Select every line of the entries below that contains the word "button", and copy each one. Case counts.
— START RECORDS SHOWN —
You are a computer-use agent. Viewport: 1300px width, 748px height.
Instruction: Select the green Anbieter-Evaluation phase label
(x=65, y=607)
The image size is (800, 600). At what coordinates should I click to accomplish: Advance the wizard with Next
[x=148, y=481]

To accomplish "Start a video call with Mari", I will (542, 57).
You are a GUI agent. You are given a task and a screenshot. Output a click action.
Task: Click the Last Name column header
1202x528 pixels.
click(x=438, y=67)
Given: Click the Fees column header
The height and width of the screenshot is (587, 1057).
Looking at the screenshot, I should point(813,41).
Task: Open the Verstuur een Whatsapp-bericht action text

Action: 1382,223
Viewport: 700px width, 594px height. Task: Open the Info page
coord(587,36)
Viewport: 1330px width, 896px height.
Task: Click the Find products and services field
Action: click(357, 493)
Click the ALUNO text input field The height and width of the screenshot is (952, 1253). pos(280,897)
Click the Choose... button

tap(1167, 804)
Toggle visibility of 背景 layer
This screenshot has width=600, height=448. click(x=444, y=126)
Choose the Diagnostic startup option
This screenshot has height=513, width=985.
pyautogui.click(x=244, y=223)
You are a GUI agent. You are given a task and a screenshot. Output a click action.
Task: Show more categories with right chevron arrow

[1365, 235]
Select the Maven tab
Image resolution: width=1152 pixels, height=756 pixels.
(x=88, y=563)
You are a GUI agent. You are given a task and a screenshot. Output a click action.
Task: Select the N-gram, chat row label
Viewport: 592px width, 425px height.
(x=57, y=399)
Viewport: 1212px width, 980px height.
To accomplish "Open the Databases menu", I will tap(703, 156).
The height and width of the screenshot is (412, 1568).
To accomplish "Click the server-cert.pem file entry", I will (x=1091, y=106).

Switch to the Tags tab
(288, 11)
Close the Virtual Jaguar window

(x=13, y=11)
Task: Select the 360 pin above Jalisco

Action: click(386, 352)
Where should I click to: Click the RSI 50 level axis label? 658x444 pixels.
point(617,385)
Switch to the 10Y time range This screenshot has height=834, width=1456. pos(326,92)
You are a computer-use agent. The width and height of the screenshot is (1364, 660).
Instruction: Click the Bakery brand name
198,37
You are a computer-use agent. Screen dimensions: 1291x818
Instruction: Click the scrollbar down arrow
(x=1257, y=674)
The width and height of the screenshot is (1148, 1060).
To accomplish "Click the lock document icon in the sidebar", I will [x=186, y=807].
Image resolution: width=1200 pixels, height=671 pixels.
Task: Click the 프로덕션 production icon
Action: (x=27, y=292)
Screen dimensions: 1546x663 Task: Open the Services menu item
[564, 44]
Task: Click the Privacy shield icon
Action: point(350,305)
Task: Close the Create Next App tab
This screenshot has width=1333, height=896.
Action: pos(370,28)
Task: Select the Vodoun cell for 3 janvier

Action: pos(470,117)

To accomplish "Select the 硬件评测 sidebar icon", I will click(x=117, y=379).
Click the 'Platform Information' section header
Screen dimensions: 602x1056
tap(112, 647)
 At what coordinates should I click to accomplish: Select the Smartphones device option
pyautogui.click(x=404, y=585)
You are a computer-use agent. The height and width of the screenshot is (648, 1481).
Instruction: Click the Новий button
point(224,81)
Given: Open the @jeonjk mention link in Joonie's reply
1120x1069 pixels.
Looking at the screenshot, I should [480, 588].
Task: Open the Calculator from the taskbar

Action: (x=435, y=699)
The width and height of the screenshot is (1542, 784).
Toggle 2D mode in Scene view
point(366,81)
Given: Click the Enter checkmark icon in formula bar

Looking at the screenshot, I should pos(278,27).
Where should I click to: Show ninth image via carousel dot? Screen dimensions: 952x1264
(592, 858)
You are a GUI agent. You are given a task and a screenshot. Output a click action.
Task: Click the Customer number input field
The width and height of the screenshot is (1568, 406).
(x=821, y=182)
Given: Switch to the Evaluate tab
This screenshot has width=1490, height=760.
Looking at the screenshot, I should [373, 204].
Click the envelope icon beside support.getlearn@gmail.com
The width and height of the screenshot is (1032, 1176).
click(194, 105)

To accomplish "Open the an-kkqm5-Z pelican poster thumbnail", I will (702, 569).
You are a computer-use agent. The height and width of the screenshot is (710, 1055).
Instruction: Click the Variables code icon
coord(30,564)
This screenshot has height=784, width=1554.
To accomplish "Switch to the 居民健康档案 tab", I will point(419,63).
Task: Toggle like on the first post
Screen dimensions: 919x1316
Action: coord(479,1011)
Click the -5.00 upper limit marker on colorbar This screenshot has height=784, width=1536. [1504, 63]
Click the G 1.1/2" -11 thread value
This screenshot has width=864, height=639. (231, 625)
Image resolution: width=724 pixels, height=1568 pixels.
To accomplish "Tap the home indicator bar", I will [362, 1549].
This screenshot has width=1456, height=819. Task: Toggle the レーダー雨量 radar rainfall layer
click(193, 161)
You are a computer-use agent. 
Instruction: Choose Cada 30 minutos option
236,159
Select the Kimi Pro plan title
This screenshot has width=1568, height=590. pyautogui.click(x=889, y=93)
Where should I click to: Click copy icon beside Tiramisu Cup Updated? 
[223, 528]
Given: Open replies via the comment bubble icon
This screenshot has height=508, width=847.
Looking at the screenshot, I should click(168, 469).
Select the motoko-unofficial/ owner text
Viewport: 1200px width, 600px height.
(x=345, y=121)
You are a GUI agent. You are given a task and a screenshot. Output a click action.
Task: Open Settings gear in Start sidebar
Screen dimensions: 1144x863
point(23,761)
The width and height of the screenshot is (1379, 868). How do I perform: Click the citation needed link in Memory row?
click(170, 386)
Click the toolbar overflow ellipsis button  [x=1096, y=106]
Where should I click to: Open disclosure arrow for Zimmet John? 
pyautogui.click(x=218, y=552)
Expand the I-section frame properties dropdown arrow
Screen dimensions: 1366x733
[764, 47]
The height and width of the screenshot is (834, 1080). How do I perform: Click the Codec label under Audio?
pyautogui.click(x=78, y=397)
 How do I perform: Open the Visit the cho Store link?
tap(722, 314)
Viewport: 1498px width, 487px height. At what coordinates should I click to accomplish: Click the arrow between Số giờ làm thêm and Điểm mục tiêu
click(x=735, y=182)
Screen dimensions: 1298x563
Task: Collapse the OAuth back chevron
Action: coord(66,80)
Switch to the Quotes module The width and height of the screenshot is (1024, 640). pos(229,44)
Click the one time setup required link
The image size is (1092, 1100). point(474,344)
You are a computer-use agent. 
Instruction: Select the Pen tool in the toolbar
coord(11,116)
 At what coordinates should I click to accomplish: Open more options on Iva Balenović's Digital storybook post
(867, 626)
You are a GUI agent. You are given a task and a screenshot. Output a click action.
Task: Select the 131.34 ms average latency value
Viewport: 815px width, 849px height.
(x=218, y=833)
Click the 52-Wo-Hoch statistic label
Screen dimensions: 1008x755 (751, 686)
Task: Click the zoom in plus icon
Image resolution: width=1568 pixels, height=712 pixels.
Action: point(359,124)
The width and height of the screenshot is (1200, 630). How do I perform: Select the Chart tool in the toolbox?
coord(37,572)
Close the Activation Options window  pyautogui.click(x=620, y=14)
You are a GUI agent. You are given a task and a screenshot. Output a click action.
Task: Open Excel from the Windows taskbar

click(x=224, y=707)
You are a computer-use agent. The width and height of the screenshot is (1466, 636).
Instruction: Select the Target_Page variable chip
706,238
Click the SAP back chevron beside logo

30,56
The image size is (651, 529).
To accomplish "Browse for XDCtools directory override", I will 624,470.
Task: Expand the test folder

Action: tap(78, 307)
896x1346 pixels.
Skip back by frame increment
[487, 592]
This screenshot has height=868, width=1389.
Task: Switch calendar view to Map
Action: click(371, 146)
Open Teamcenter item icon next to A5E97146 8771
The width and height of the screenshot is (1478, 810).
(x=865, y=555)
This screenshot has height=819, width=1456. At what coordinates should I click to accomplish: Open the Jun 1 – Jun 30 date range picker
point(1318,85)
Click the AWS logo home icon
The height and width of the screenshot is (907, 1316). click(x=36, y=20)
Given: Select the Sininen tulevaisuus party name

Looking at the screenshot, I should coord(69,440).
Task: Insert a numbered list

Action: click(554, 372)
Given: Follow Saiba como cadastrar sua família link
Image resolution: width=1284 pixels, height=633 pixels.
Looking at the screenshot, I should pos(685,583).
— END RECORDS SHOWN —
__OUTPUT__.
Click the Choose... button
Instruction: Click the Новий button
Click the toolbar overflow ellipsis button  [x=1096, y=106]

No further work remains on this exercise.